A experiência com a recuperação da mata atlântica no Instituto Terra, em Aimorés, leste de Minas Gerais, comprova que a cobertura vegetal traz de volta uma riqueza fundamental para o futuro da vida: a água. Mostramos aqui o trabalho de pesquisa e educação ambiental dentro do Instituto, mas o esforço para recuperar as milhares de nascentes que secaram na bacia do rio Doce se estende para fora dos limites da reserva.
“Nós estamos no final da estação das águas e no meio de uma seca. Isso é grave. Por isso, vamos a certos lugares que nem estrada tem, em propriedades em que a máquina não passa, e sempre converso com o produtor: olha a importância dessa água que tá saindo aqui. Essa água encanada muitas vezes mata a sede de 100 famílias”, explica Gilson Oliveira, gerente de projetos do Instituto Terra.
O desgaste do solo ao longo dos anos secou a terra e fez desaparecer a água de milhares de nascentes pelo Brasil. Segundo o MapBiomas -uma rede colaborativa, formada por ONGs, universidades e startups de tecnologia, que produz mapeamento anual da cobertura e uso do solo e monitora a superfície de água-, os dados coletados a partir de 1985 mostram que todos os biomas do país perderam superfície de água e que a última década, entre 2013 e 2022, foi a mais seca da história.
Na bacia do rio Doce, as secas de 2014 e de 2017 estão vivas na memória dos produtores rurais, como Luís Aygnes, que tem plantação de milho e cria gado para venda de leite no Baixo Guandu, no Espírito Santo: “Eu vi muito gado morrer de sede. Meus vizinhos puxavam com trator ou deixavam no pasto”.
O levantamento do MapBiomas indicou que um dos motivos para a redução da água na região é que a vegetação natural da mata atlântica e do cerrado foi substituída por áreas agrícolas, pastagens e pela urbanização. Por isso, o método para a restauração das nascentes começa com a proteção dos olhos d’água.

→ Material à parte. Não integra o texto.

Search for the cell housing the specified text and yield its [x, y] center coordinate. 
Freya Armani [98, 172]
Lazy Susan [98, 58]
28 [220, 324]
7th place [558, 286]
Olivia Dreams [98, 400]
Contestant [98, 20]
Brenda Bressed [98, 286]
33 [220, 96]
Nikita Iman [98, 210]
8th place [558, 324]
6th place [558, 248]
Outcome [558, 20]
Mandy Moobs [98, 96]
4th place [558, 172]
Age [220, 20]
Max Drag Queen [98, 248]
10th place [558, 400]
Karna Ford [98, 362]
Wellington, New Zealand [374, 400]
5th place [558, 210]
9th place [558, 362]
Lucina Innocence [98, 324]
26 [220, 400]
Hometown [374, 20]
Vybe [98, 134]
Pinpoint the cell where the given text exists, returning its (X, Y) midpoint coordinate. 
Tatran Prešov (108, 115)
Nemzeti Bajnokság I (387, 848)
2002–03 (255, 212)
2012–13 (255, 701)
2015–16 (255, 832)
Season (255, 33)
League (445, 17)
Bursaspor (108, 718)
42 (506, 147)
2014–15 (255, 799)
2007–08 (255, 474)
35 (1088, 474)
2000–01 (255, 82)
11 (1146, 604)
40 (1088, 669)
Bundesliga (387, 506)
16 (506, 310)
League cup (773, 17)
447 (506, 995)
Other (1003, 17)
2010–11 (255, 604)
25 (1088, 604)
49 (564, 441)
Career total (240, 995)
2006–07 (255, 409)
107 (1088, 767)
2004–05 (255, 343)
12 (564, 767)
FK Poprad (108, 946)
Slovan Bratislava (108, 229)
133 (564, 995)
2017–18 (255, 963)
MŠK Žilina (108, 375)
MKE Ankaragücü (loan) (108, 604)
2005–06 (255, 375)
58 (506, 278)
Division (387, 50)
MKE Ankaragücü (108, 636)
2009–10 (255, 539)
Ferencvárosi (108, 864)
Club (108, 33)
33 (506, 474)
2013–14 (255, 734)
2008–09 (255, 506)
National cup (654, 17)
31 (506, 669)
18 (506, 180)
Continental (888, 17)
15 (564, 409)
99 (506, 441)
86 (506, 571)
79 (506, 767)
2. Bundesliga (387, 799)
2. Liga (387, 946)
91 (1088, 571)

“O Instituto doa os insumos para o cercamento, que é o grampo, estacas, esticadores, o arame farpado. Depois, tem o preparo do solo, o plantio e o Instituto doa o adubo, o formicida e as mudas. O produtor tem que fazer o trabalho de cercar e cuidar. O objetivo é ter uma vegetação ali”, conta Gilson.

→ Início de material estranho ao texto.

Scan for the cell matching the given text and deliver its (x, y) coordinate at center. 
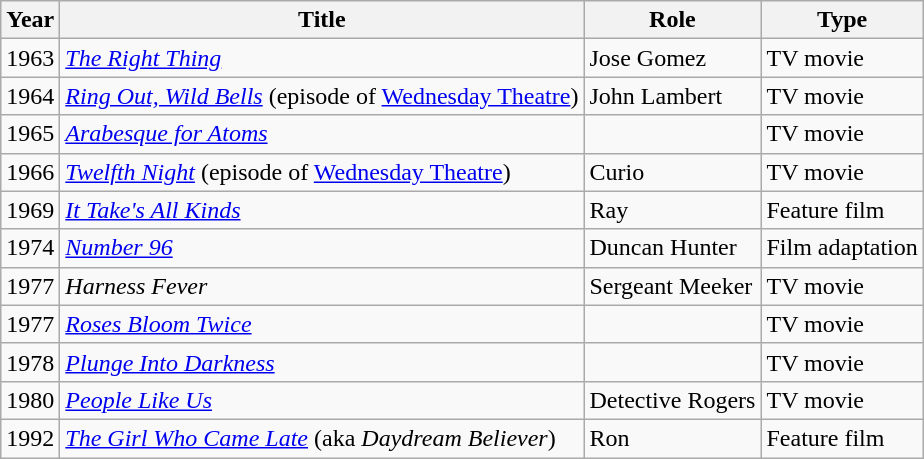
Twelfth Night (episode of Wednesday Theatre) (322, 172)
The Right Thing (322, 58)
Type (842, 20)
Ray (672, 210)
Roses Bloom Twice (322, 324)
Year (30, 20)
Arabesque for Atoms (322, 134)
Sergeant Meeker (672, 286)
1974 (30, 248)
1980 (30, 400)
Plunge Into Darkness (322, 362)
Role (672, 20)
Harness Fever (322, 286)
1964 (30, 96)
Duncan Hunter (672, 248)
The Girl Who Came Late (aka Daydream Believer) (322, 438)
Ron (672, 438)
John Lambert (672, 96)
Detective Rogers (672, 400)
1992 (30, 438)
Jose Gomez (672, 58)
Curio (672, 172)
Title (322, 20)
1965 (30, 134)
Number 96 (322, 248)
It Take's All Kinds (322, 210)
Film adaptation (842, 248)
1963 (30, 58)
1969 (30, 210)
People Like Us (322, 400)
1966 (30, 172)
1978 (30, 362)
Ring Out, Wild Bells (episode of Wednesday Theatre) (322, 96)
Identify which cell holds the provided text, then report its (X, Y) central coordinate. 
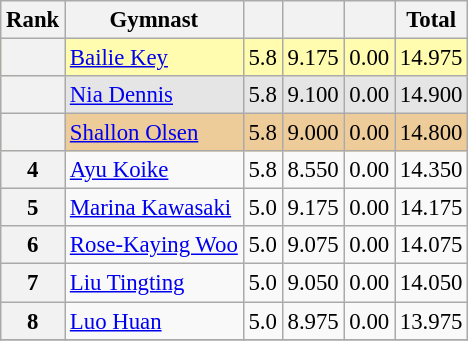
9.075 (313, 245)
Rank (33, 20)
Ayu Koike (154, 170)
14.975 (430, 58)
14.050 (430, 283)
Gymnast (154, 20)
9.000 (313, 133)
Rose-Kaying Woo (154, 245)
Total (430, 20)
7 (33, 283)
4 (33, 170)
Bailie Key (154, 58)
14.800 (430, 133)
14.900 (430, 95)
Liu Tingting (154, 283)
14.350 (430, 170)
13.975 (430, 321)
Shallon Olsen (154, 133)
9.100 (313, 95)
Luo Huan (154, 321)
Nia Dennis (154, 95)
14.075 (430, 245)
6 (33, 245)
5 (33, 208)
9.050 (313, 283)
Marina Kawasaki (154, 208)
8.550 (313, 170)
14.175 (430, 208)
8 (33, 321)
8.975 (313, 321)
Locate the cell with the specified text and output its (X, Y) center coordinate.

De 2010 até 2023, o Projeto Olhos d’Água do Instituto Terra conseguiu parcerias com empresas, governos, fundações do Brasil e de outros países e até doações de pessoas físicas, para proteger 2 mil nascentes na bacia do rio Doce. Produtores de 21 cidades de Minas foram atendidos e de oito cidades do Espírito Santo, onde conhecemos o produtor rural Luís Aygnes.
Há 3 anos, seu Luis se cadastrou para participar do projeto e agora mostra o resultado numa das nascentes da propriedade.
“A nascente estava seca de tudo, de não correr água. Não tinha como o gado beber aqui. Agora você pode olhar, ela não para de correr e ajuda a encher meu poço. Estou criando até peixe. Aqui, eu não deixo o gado pisar, não deixo essa nascente secar mais”.
O técnico ambiental Jonas dos Santos explica que o cuidado tem que ficar a cargo do produtor.
“O Instituto doa o material, mas o produtor tem que conseguir a mão de obra ou ele mesmo fazer o trabalho, porque a gente acredita que é uma parceria. O produtor tem que querer cuidar da nascente”, diz Jonas.
O Instituto conseguiu uma parceria para estender o projeto por mais seis anos. Até 2029, a meta é proteger mais 4 mil nascentes na bacia do rio Doce, de forma que o produtor também consiga manter as atividades de uso da terra.
“Nós sabemos que se o produtor não for pro azul ele não vai pro verde. Então é muito importante que ele passe a ter renda. O objetivo é fazer experimentos, intercalando áreas produtivas com áreas de cobertura vegetal. Só de o produtor falar pra você, ‘minha água não secou mais’… Eu encontrei dois produtores semana passada falando isso, então é muito gratificante, prova que nem tudo tá perdido”, diz Gilson Oliveira.